Copy the records below line for line, leaving every character unchanged.

# start of Entries shown

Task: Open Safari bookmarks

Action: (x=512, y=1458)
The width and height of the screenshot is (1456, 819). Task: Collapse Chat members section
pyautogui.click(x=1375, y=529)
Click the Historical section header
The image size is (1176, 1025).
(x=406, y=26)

# end of Entries shown

Solution for this problem ->
Task: Open Safari bookmarks

Action: (x=512, y=1458)
The width and height of the screenshot is (1456, 819). Task: Collapse Chat members section
pyautogui.click(x=1375, y=529)
Click the Historical section header
The image size is (1176, 1025).
(x=406, y=26)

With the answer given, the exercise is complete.